Israel Kurangi Pasukan di Gaza Karena Ketakutan Akan Serangan Iran
BERITA TERBARU INDONESIA, TEL AVIV — Pasukan Pertahanan Israel (IDF) dilaporkan telah mengurangi jumlah tentaranya di Jalur Gaza, menurut laporan surat kabar Israel, Haaretz, pada Minggu (15/6/2025).

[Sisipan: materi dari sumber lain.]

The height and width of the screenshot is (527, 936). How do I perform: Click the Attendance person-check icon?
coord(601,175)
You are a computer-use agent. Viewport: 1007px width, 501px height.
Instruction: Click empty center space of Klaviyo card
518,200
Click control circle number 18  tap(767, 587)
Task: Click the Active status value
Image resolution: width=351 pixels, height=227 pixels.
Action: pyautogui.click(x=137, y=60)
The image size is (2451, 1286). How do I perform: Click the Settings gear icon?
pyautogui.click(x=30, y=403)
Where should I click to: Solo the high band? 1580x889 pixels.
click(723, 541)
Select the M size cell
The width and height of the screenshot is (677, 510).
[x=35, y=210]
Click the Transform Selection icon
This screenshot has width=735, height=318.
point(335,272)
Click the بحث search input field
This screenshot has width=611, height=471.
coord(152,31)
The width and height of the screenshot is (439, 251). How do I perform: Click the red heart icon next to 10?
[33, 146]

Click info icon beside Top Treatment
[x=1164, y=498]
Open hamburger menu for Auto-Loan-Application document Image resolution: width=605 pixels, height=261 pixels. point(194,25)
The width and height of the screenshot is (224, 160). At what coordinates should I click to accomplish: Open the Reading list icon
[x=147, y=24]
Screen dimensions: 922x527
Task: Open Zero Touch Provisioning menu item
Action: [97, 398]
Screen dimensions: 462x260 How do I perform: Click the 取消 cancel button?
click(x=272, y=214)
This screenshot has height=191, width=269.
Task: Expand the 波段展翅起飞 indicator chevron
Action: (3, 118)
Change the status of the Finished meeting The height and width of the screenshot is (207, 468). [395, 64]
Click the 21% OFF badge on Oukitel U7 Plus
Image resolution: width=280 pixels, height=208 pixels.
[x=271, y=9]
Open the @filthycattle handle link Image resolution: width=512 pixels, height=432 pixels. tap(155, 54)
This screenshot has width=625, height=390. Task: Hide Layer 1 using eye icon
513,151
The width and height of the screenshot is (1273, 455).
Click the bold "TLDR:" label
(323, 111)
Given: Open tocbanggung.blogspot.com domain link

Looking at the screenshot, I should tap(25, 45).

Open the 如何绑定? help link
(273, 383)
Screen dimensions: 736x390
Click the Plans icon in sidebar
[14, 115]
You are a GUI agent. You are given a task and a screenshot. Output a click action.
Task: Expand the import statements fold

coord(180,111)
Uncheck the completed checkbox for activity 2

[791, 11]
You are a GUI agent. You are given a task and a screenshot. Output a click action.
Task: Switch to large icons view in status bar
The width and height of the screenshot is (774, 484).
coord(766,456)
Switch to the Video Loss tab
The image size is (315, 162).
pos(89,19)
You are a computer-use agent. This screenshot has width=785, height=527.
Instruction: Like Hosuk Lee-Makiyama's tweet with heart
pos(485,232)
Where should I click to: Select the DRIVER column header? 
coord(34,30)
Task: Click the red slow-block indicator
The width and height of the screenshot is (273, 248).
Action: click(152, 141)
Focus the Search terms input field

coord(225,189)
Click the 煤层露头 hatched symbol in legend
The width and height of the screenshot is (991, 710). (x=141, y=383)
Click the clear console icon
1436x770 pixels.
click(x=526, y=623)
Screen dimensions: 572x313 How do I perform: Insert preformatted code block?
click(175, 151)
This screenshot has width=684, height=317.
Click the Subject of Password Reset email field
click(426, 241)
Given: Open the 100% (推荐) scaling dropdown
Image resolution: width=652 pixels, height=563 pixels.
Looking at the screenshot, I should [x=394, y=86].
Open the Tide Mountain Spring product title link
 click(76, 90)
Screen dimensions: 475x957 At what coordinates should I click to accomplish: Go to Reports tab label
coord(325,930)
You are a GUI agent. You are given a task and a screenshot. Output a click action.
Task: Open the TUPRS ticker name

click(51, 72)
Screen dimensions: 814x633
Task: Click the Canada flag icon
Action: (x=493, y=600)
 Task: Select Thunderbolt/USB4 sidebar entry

Langkah penarikan pasukan ini dimaksudkan untuk memperkuat perbatasan utara dan timur Israel di tengah kekhawatiran yang meningkat terkait kemungkinan infiltrasi oleh milisi dari Yordania dan Suriah, serta potensi keterlibatan Hizbullah dalam konflik.
Untuk mencegah upaya infiltrasi, militer Israel telah meningkatkan kehadiran di sepanjang perbatasan dengan Yordania dan Suriah. Akibat penempatan ulang ini, jumlah pasukan di Gaza mengalami pengurangan.
Menurut Haaretz, dalam beberapa hari terakhir, diperkirakan kurang dari separuh jumlah pasukan yang sebelumnya ditempatkan di Gaza sebelum dimulainya ketegangan dengan Iran akan tetap di sana.
Sumber dari pejabat pertahanan Israel menyatakan bahwa keputusan memindahkan pasukan ini didorong oleh kekhawatiran bahwa proksi regional Iran bisa membantu dalam konflik tersebut.
Penataan ulang pasukan ini bertujuan untuk mencegah serangan terhadap komunitas Israel atau infrastruktur militer di dekat perbatasan. Pada Sabtu (14/6/2025), militer Israel menyebut Iran sebagai garis depan utama, sementara Gaza kini menjadi garis depan kedua.